After his death, an art expo called "The Masters of Fantasy Art—A Tribute to Keith Parkinson" went on tour from February to July 2007. Laura Naviaux, Senior Brand Manager for Sony Online Entertainment, explained: "Our goal for 'The Masters of Fantasy Art' tour is to highlight the artistry that is integral to the creation of video games, as well as the influences of classical art on the industry as a whole.

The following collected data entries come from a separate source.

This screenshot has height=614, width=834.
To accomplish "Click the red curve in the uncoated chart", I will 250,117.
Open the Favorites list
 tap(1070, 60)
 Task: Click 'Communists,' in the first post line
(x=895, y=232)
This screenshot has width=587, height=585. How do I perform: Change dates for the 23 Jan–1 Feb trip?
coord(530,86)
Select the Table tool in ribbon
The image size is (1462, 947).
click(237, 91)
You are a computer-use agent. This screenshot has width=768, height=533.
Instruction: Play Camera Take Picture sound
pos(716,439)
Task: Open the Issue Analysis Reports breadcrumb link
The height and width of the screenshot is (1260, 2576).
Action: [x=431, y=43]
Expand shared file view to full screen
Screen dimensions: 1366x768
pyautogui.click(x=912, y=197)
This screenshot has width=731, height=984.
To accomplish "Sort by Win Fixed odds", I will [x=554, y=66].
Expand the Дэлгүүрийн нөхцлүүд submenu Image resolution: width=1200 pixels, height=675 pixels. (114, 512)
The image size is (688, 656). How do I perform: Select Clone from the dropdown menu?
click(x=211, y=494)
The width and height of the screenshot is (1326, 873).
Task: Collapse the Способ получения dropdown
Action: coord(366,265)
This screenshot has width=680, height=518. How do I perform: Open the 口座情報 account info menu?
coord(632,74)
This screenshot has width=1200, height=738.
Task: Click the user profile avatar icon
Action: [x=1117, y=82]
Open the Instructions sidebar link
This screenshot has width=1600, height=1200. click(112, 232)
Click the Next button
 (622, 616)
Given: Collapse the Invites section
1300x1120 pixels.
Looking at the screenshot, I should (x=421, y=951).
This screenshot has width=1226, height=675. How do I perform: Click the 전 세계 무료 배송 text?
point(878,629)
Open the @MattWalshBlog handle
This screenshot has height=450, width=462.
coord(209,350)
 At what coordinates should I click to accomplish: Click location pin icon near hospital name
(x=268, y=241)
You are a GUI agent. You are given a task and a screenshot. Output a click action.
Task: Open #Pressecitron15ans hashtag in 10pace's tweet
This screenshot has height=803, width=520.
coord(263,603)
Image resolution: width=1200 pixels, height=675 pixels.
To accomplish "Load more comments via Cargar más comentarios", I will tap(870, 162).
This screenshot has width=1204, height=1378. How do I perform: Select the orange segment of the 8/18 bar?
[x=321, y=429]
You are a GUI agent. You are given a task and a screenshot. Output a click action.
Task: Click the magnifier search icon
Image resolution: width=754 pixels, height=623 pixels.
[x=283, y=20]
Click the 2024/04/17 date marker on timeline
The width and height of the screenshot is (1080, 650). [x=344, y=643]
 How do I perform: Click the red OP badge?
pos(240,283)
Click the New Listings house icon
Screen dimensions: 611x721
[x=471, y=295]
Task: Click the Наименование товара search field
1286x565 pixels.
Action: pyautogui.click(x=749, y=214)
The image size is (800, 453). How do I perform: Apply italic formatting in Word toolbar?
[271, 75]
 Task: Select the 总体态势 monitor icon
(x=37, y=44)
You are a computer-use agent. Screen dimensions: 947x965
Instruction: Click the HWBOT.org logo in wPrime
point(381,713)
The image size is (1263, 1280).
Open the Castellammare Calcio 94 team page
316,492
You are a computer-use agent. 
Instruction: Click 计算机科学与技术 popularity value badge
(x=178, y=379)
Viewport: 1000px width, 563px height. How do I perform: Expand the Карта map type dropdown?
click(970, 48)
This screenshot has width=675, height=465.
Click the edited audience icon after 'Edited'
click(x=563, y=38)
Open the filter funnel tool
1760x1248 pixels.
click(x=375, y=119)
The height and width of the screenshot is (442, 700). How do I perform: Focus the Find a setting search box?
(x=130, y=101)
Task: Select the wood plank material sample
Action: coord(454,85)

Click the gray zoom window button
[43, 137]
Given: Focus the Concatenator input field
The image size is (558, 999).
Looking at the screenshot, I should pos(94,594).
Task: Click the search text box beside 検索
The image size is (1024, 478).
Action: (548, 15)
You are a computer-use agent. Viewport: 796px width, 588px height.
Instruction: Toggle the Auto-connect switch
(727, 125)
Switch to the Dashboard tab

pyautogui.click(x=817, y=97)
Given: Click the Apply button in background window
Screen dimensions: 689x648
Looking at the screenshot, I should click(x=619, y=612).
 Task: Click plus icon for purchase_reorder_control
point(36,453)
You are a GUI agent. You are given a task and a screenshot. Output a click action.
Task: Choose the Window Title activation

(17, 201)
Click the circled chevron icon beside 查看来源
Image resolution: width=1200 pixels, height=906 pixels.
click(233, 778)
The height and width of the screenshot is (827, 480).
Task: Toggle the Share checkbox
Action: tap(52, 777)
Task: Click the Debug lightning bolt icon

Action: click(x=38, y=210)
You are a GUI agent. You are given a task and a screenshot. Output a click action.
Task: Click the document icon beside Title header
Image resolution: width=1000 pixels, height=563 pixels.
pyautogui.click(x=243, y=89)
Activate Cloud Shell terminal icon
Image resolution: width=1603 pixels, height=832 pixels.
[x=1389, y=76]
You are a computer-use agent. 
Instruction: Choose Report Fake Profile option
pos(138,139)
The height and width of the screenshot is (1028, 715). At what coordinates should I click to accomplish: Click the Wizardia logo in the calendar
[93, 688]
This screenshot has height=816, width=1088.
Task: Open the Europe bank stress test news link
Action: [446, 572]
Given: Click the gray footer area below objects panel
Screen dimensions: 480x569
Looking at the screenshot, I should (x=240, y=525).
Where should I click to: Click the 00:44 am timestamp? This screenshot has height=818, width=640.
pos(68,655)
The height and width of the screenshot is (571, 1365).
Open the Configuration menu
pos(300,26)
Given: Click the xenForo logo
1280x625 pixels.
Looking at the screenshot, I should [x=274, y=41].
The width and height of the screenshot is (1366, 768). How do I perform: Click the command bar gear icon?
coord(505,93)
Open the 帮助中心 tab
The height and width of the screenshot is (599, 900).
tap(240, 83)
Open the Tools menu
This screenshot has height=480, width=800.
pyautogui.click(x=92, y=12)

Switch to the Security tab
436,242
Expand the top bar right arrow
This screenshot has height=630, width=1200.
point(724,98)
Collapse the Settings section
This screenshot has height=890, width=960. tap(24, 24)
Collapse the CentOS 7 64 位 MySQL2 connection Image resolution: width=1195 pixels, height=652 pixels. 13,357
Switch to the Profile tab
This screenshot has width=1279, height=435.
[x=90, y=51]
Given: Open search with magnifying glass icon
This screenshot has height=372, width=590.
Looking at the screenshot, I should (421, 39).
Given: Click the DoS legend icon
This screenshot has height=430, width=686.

By showcasing Keith Parkinson's work on the new Vanguard: Saga of Heroes online videogame and joining up with The Art Institute, we hope to raise the public's awareness of computer and graphical arts as a discipline."

In August and September 2008, Parkinson's alma mater Kendall College of Art and Design at Ferris State University, honored him and his TSR contemporaries Larry Elmore and Jeff Easley with a gallery exhibit called "Out of the Dungeons". Director of Exhibitions Sarah Joseph stated, "We wanted to honor Parkinson [...] It seemed fitting to include Elmore and Easley, since all three of them worked together for a number of years."

In 2014, Scott Taylor of Black Gate, named Keith Parkinson as #7 in a list of The Top 10 RPG Artists of the Past 40 Years, saying "He was never one that got Elmore or Easley props, but he had a style that he continued to evolve and hone until it turned from very, very good into simply outstanding. He was lost too soon to the industry and yet his legacy is something many artists have used to try to model their own careers."